Feasts, Famines
December 1
Happy December!
Sorry I haven't updated in so long -- it's been a ludicrously busy weekend, with most of my waking moments dedicated to completing revisions on my novel. I line-edited about 450 pages, starting Thursday night, finishing this afternoon. Now I'm done. 540 manuscript pages total, revised, line-edited, and printed out. Heather's been reading along, catching typos, and once she reads the last quarter of the book (which I worked on yesterday and today), and I correct any errors she finds, I'll send it out to some of my first readers, in hopes that they will graciously note any continuity errors, logical flaws, terribly awkward lines, stupid factual errors, inconsistencies, and so forth. While they note my failings, I'll write a synopsis... and, soon, send my book out. I'd say "Whee!" but I'm too exhausted. I've spend a lot of hours at the keyboard this weekend.
It's been an eventful few days.

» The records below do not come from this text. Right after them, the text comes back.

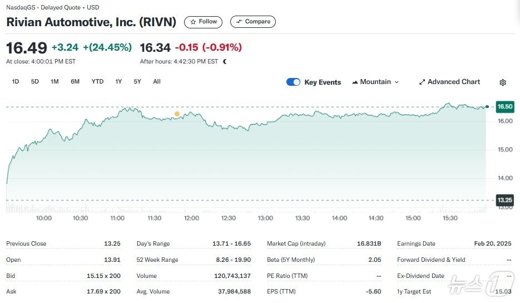Screen dimensions: 520x303
Task: Select the All time range
Action: click(157, 81)
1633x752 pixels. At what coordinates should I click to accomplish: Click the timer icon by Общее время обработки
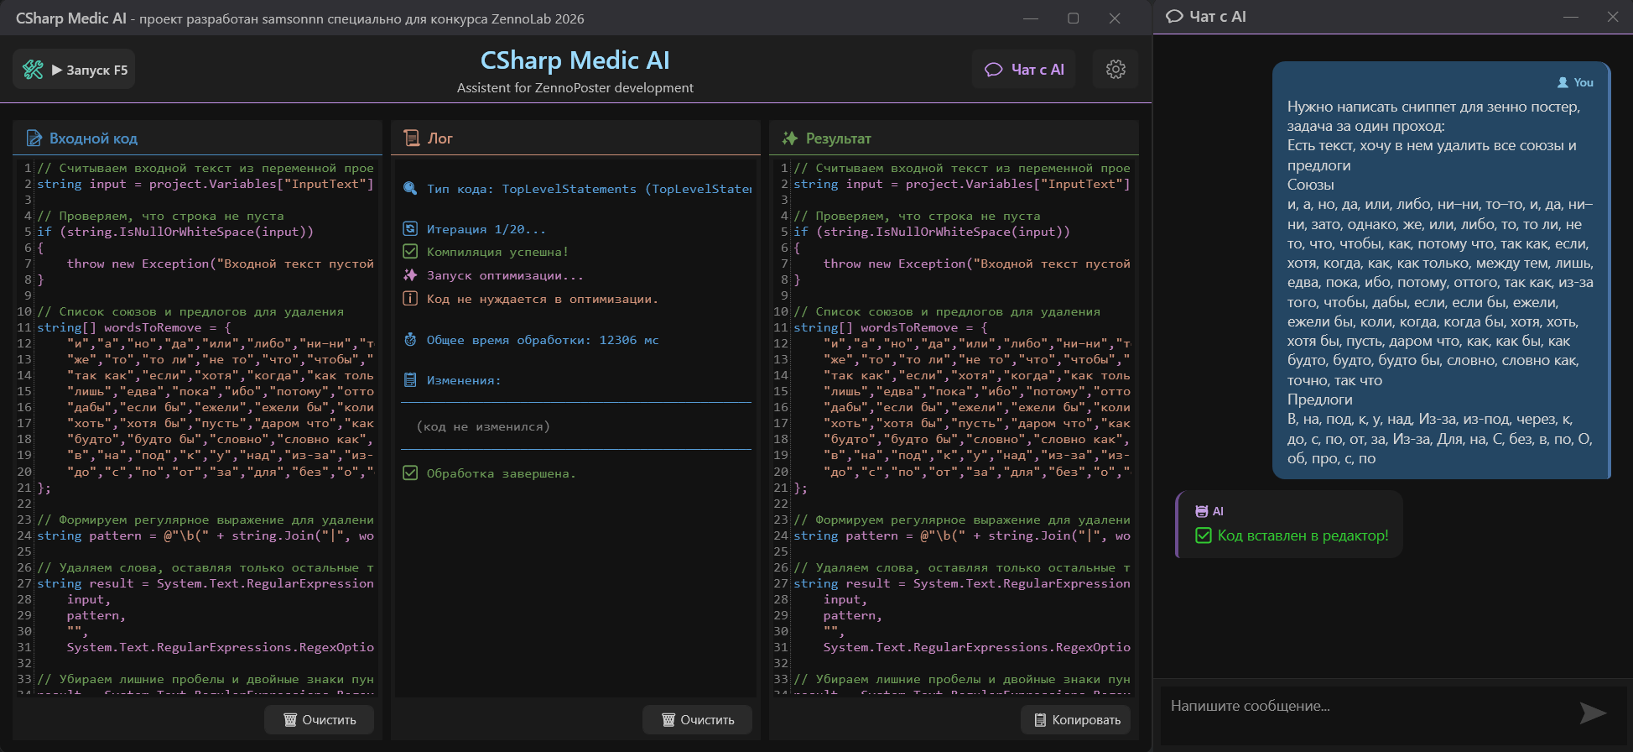pyautogui.click(x=410, y=340)
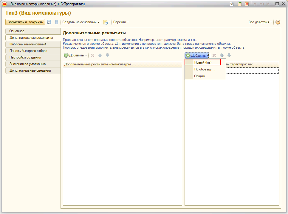Click the list document icon beside save
The height and width of the screenshot is (214, 288).
57,22
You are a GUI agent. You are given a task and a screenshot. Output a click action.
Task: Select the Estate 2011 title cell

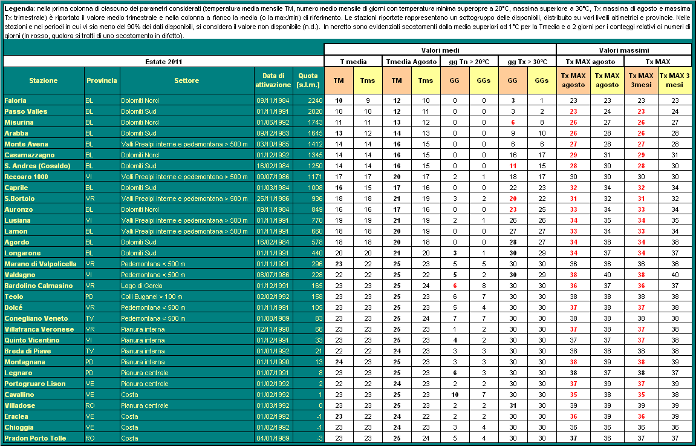tap(163, 62)
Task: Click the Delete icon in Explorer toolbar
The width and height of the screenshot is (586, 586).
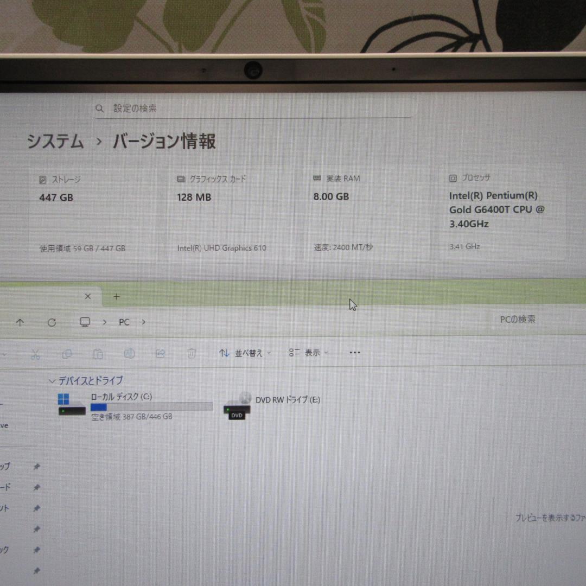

Thanksgiving was very pleasant, dinner with some friends of Susan's, then an evening of work work work. I really love Thanksgiving, it's one of my favorite holidays. Mmm, turkey. Mmm, being conscious of all the good things life brings. Mmm, pie.
Friday (Buy Nothing Day!) Heather and I went to Berkeley, to cancel our YMCA membership (we're too broke to pay for it, pout), pay our PO Box rental fee, and check our mail. I got a review copy of Erin's lovely chapbook, and some Star*Line submissions, and a big envelope from dear Jon full of myriad treats for the Prattshaws! A very happy mail day. Heather and I decided to splurge and had an early dinner at Barney's, good shakes, divine fries. Later we watched Gladiator, which has people being chopped in half. Pretty good stuff.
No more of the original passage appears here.